### Requirements
Return the rows below word for word, starting with the line that contains "will [714, 476]." and continuing through the line that contains "pos(74,329)".

### Supplied entries
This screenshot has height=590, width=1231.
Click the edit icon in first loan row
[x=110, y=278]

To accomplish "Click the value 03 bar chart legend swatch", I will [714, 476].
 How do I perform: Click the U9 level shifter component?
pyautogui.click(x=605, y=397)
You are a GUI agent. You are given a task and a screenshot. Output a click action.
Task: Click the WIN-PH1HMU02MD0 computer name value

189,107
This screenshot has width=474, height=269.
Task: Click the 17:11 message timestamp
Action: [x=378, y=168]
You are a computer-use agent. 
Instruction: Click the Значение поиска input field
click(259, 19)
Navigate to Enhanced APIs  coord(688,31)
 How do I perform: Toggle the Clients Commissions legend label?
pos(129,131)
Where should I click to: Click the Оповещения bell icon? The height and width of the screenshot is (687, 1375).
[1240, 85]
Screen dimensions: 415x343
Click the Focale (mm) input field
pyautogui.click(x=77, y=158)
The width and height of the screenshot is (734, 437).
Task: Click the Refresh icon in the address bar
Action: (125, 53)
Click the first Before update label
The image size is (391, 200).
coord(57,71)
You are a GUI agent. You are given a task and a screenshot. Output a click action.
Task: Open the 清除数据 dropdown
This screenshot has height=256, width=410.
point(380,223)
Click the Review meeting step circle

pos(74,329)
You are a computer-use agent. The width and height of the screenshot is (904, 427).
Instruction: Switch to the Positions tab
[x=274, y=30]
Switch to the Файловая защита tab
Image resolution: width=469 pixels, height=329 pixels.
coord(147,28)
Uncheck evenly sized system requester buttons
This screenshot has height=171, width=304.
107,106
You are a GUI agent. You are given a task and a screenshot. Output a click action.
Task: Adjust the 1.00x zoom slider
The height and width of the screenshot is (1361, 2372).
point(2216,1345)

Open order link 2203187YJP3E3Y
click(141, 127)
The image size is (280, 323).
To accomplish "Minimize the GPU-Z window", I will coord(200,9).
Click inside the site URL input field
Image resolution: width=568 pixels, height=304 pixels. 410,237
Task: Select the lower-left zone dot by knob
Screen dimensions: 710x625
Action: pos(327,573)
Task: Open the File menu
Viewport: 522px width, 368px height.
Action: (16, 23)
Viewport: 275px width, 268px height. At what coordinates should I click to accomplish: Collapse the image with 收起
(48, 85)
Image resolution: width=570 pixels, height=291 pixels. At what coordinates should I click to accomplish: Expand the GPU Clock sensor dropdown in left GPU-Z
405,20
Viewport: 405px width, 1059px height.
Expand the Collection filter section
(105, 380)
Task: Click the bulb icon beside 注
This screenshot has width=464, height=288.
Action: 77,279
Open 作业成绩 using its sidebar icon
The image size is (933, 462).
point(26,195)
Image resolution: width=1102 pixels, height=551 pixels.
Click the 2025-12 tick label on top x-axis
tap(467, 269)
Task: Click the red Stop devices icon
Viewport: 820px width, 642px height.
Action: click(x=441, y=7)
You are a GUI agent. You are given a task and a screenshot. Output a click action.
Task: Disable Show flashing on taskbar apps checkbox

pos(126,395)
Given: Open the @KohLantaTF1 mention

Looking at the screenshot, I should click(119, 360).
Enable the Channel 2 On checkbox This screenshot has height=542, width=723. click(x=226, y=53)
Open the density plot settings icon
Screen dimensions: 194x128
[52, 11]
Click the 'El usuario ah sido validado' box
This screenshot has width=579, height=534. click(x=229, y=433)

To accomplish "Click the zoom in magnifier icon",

### Solution to the exercise
To accomplish "Click the value 03 bar chart legend swatch", I will [714, 476].
 How do I perform: Click the U9 level shifter component?
pyautogui.click(x=605, y=397)
You are a GUI agent. You are given a task and a screenshot. Output a click action.
Task: Click the WIN-PH1HMU02MD0 computer name value

189,107
This screenshot has width=474, height=269.
Task: Click the 17:11 message timestamp
Action: [x=378, y=168]
You are a computer-use agent. 
Instruction: Click the Значение поиска input field
click(259, 19)
Navigate to Enhanced APIs  coord(688,31)
 How do I perform: Toggle the Clients Commissions legend label?
pos(129,131)
Where should I click to: Click the Оповещения bell icon? The height and width of the screenshot is (687, 1375).
[1240, 85]
Screen dimensions: 415x343
Click the Focale (mm) input field
pyautogui.click(x=77, y=158)
The width and height of the screenshot is (734, 437).
Task: Click the Refresh icon in the address bar
Action: (125, 53)
Click the first Before update label
The image size is (391, 200).
coord(57,71)
You are a GUI agent. You are given a task and a screenshot. Output a click action.
Task: Open the 清除数据 dropdown
This screenshot has height=256, width=410.
point(380,223)
Click the Review meeting step circle

pos(74,329)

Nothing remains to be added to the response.